- Decades:: 2000s; 2010s; 2020s;
- See also:: Other events of 2024 List of years in Cameroon

= 2024 in Cameroon =

Events in the year 2024 in Cameroon.

==Incumbents==
- President: Paul Biya
- Prime Minister: Joseph Ngute

==Events==

=== January ===
- 15 January – A Cameroonian peacekeeper in MINUSCA is killed and five others are injured in an explosion in Mbindale, Lim-Pendé, Central African Republic.
- 30 January – Hervé Bopda is arrested following public outcry, petitions, and multiple complaints accusing him of sexual offenses.

=== February ===

- 14 February – The trial for the Ngarbuh massacre is restarted after multiple postponements, amidst concerns about delays and lack of full accountability.

=== March ===

- 8 March – Aboubacar Siddiki Babadjo is arrested in Ngaoundéré for criticizing the regional governor. He is released just over three months later but is immediately rearrested on public order charges.
- 12 March – The government bans two opposition coalitions, the APC and APT, calling them illegal “clandestine movements.”

=== April ===

- 10 April – Battle of Kumbo: Ambazonian rebels attack a BIR base in Kumbo, leaving several insurgents and one soldier dead. Raids by security forces follow, with disputed reports of civilian deaths.
- 30 April – The Cameroon Armed Forces inaugurate a new BIR base in Kumbo, aiming to strengthen security in the region amidst the ongoing separatist insurgency.

=== June ===
- 21-16 June – The 2024 African Championships in Athletics is held at the Japoma Stadium Sports Complex in Douala. Over 800 athletes from 49 African countries participate.

=== July ===
- 2-4 July – The 3rd AISCCUF Youth Congress takes place in Yaoundé, with audit institutions discussing governance, SDGs, and public policy, alongside cultural events.
- 3 July – Brenda Biya, daughter of President Paul Biya, posts an Instagram photo hinting at a same-sex relationship, sparking controversy in Cameroon where such relationships are illegal.
- 16 July – Emmanuel Mariel Djikdent, head of the Mfoundi department, issues a decree banning anyone who "dangerously insults" state institutions or their representatives from staying in the division, citing public order concerns.
- 18 July – The United States approves humanitarian parole for 27 Cameroonian asylum seekers deported in 2020, allowing their return due to abuses suffered in US detention and after deportation to Cameroon.
- 26 July-11 August: Cameroon at the 2024 Summer Olympics

=== September ===
- 23 September – Lucas Cho Ayaba, leader of the Ambazonia Governing Council, is arrested in Norway for incitement to crimes against humanity in Cameroon.
- 9-10 September – Cameroon host International Literacy Day celebrations in Yaoundé, featuring a UNESCO conference and the Literacy Prizes ceremony.
- 30 September –
  - FIFA bans Cameroonian Football Federation president Samuel Eto'o from attending matches of the Cameroon national football team for six months for “offensive behavior and violations of the principles of fair play” and misconduct of officials.
  - Police and Interpol raid the Douala office of Alternatives-Cameroun, arresting 13 LGBTQI activists; nine are later released on bail.
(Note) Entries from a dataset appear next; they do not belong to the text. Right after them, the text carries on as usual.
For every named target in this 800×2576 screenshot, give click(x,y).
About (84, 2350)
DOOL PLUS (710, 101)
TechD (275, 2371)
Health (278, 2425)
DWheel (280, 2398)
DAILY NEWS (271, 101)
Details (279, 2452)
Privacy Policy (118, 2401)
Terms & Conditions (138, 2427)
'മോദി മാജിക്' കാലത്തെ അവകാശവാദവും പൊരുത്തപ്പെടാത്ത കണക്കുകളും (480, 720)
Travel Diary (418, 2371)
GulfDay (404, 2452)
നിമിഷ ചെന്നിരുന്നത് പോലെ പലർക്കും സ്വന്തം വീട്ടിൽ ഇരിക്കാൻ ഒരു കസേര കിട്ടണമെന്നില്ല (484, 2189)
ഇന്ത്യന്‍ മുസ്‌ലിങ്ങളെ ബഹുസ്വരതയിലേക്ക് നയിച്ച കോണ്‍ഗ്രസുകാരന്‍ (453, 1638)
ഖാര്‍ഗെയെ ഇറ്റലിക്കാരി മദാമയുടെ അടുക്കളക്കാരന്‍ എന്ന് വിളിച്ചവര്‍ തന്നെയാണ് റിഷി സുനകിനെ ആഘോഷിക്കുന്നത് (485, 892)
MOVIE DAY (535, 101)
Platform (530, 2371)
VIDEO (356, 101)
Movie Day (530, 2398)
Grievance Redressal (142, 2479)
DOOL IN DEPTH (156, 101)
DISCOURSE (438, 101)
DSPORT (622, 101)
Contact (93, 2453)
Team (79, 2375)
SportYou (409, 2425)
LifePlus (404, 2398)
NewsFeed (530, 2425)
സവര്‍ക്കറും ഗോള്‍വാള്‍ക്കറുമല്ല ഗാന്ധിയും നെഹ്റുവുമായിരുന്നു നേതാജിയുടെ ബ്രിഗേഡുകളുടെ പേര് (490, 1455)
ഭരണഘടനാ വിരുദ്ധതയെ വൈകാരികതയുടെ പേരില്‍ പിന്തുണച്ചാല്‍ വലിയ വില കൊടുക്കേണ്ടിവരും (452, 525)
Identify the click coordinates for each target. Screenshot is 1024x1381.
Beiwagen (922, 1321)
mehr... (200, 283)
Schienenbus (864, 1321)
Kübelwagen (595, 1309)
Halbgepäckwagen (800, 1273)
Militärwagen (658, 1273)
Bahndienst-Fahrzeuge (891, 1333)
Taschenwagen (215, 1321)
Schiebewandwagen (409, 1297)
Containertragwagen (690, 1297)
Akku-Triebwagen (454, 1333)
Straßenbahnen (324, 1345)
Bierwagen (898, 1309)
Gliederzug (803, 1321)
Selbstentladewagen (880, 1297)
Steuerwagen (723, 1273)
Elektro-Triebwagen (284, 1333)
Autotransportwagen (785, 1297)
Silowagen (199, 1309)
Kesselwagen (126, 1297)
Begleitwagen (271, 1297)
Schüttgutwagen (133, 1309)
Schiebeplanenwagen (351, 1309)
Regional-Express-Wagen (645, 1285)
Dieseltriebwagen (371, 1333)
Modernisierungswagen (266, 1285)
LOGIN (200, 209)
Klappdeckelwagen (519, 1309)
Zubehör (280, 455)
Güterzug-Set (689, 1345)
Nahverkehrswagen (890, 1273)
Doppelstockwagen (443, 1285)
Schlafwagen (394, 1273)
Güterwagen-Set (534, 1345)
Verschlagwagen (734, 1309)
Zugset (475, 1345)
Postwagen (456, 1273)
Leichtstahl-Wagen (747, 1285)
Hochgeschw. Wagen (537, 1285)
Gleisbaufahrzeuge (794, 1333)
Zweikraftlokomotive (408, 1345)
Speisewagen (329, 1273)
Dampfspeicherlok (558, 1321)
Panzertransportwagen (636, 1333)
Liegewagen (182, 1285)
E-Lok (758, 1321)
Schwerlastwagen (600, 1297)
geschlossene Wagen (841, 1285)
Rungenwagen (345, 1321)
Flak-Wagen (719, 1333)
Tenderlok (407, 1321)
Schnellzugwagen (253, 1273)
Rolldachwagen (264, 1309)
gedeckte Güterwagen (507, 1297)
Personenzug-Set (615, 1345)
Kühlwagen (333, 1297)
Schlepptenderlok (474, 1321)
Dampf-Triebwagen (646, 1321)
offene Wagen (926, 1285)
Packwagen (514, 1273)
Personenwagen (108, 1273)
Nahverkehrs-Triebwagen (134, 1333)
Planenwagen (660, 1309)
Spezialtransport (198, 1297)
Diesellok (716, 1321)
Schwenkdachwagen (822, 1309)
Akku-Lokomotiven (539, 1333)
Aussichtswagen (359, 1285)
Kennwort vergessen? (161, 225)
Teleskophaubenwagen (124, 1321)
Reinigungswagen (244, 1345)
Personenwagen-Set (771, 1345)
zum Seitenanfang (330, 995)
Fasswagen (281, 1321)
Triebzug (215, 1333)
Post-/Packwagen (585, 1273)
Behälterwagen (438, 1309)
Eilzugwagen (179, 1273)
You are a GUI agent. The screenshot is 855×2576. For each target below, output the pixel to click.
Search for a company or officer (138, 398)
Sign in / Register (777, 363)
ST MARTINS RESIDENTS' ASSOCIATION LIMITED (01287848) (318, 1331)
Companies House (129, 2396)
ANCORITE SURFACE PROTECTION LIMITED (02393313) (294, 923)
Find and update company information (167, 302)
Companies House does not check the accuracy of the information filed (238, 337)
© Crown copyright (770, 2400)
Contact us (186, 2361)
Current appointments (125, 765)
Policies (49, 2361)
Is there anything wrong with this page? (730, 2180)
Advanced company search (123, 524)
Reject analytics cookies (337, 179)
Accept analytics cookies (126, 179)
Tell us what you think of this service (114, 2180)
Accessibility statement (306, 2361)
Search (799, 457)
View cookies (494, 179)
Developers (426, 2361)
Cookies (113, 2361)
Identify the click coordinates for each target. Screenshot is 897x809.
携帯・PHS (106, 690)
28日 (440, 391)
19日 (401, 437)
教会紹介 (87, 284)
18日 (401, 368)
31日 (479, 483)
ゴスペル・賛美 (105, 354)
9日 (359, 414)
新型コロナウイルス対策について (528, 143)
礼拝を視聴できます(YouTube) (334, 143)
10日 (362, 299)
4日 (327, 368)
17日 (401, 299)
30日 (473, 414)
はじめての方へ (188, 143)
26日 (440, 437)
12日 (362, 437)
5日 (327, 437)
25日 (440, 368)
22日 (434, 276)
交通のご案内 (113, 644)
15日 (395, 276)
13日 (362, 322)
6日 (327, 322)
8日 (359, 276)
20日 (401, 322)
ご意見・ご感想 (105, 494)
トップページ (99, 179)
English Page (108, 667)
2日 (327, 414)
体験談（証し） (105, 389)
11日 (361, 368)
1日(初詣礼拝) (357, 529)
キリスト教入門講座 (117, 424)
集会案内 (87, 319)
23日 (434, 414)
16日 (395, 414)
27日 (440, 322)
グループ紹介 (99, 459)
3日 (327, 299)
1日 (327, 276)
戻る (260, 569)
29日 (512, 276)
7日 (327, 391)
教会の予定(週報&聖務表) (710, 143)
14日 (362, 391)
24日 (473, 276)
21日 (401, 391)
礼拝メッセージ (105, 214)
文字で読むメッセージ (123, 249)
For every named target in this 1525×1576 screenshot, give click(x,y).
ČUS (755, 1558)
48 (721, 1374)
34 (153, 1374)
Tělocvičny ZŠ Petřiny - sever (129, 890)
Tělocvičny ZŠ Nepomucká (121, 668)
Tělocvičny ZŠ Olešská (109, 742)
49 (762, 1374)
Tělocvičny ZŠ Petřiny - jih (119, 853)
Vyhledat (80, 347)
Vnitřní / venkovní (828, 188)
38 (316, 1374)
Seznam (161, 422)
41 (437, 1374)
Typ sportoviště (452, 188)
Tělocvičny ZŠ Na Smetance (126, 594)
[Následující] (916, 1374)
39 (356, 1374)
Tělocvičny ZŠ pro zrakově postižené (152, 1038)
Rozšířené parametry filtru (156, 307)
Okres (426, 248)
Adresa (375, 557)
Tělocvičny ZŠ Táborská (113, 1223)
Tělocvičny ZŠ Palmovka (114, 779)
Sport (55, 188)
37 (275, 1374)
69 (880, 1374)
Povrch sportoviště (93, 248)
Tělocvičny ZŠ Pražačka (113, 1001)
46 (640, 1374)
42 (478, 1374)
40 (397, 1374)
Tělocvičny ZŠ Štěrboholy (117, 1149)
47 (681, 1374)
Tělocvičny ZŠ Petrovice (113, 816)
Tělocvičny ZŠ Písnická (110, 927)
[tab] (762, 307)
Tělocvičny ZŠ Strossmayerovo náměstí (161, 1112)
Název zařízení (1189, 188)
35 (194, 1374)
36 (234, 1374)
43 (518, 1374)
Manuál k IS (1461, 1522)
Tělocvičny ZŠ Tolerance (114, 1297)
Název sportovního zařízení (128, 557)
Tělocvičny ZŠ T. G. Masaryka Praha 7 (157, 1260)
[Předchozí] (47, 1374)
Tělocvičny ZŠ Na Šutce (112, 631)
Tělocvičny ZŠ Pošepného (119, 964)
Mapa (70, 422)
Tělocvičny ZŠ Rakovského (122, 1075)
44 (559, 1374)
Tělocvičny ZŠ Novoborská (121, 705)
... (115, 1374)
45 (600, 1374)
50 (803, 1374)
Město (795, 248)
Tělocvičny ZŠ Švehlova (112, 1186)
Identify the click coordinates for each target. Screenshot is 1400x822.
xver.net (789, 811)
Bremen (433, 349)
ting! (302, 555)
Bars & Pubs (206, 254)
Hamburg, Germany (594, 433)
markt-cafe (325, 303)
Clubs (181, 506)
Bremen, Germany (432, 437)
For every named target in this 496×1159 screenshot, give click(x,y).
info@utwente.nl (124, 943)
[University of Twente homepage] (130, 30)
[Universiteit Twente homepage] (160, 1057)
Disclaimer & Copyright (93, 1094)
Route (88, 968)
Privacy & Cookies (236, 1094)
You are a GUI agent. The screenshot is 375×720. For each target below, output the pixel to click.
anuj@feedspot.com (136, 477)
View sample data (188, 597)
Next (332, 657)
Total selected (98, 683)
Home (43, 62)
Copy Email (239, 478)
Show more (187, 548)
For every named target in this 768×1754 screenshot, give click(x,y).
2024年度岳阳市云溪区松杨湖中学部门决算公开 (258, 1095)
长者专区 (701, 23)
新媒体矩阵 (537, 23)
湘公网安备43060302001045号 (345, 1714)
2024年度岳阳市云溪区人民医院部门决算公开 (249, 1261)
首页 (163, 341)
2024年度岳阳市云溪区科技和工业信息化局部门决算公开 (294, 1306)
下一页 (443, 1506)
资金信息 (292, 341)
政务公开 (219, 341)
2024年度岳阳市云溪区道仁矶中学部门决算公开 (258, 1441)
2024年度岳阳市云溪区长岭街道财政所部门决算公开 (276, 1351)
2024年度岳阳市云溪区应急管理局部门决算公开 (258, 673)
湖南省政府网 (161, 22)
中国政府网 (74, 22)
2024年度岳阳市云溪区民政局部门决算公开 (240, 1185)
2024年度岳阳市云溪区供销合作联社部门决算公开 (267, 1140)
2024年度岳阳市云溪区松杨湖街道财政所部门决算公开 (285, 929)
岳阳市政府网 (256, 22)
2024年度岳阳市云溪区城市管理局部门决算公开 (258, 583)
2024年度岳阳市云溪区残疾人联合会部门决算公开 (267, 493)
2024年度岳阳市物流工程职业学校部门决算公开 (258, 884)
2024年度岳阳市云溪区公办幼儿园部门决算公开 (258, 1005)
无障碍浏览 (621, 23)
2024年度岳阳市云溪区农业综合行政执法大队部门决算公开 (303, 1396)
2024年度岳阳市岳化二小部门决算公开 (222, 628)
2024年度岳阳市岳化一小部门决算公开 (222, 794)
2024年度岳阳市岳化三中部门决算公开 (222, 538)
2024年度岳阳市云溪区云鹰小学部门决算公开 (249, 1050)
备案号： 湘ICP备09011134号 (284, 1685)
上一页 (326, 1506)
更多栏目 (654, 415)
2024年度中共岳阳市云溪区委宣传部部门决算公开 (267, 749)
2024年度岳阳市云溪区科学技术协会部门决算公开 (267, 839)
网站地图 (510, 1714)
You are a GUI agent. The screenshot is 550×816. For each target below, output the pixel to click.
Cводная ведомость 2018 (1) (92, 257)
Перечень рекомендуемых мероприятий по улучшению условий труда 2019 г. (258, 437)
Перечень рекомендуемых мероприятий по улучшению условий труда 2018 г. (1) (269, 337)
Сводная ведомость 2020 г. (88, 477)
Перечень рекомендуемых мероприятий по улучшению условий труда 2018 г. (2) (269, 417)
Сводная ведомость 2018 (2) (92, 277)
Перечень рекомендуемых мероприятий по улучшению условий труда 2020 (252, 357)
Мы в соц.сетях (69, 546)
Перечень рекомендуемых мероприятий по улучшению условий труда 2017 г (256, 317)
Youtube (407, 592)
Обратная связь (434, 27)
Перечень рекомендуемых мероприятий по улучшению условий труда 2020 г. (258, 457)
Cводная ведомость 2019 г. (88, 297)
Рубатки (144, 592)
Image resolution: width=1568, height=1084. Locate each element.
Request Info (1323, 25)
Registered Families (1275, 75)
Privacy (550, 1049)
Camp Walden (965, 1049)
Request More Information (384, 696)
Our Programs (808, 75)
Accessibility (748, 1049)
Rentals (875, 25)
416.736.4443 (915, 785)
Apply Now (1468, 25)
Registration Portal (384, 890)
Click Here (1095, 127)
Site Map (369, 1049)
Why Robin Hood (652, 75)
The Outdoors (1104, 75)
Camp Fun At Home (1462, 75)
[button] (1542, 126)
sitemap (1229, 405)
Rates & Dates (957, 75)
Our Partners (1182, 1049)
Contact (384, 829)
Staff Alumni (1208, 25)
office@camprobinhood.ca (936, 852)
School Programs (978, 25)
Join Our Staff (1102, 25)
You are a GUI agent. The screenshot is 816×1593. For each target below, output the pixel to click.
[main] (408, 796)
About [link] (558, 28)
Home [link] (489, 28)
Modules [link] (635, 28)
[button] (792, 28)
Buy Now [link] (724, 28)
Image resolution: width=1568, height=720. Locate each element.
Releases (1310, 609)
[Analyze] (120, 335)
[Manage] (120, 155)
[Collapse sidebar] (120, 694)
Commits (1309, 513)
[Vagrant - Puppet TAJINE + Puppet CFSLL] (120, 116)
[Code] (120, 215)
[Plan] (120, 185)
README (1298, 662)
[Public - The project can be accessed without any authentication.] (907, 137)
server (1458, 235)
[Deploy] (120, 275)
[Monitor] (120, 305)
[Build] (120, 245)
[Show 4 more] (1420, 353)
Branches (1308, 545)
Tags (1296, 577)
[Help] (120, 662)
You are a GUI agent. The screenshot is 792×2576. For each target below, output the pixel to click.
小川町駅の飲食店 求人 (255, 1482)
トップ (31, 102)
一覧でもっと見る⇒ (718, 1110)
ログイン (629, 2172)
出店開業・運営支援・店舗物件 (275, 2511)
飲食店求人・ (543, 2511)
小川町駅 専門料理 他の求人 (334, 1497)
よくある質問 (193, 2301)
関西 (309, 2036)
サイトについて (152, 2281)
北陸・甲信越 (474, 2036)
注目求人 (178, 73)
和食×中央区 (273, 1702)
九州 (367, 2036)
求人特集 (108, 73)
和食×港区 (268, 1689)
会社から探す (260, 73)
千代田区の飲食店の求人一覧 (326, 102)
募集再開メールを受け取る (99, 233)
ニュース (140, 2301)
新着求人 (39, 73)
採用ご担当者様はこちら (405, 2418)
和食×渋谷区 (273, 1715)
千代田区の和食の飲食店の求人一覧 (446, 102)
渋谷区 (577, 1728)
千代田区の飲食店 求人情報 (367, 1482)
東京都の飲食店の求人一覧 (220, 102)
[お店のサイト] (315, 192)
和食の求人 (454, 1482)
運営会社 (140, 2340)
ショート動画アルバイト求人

Forced anal examinations are later carried out on the remaining four activists, condemned as torture by the World Health Organization.

=== October ===

- 9 October – Minister Paul Atanga Nji bans media debates on President Biya’s health, calling it a “security issue” and instructs governors to monitor and report critical comments.

=== November ===
- 3 November – Two men are lynched by a mob in Yaoundé after being accused of homosexual acts in a car, sparking outrage over violence against LGBTQI individuals in Cameroon.
- 5 November – At least four people are killed and 50 others are reported missing following a landslide in the West Region on the highway connecting Dschang and Douala.
- 19 November – The European Union announces a 91 million euro ($96 million) loan to Cameroon aimed at developing its energy sector, road infrastructure, and transportation links to Chad and Equatorial Guinea.
- 27 November – In Douala, three gendarmes arrest and severely beat prominent human rights lawyer Richard Tamfu while he is assisting a client.

=== December ===

- 5 December – Minister Paul Atanga Nji suspend REDHAC and other civil society groups for three months, citing illicit funding and legal violations.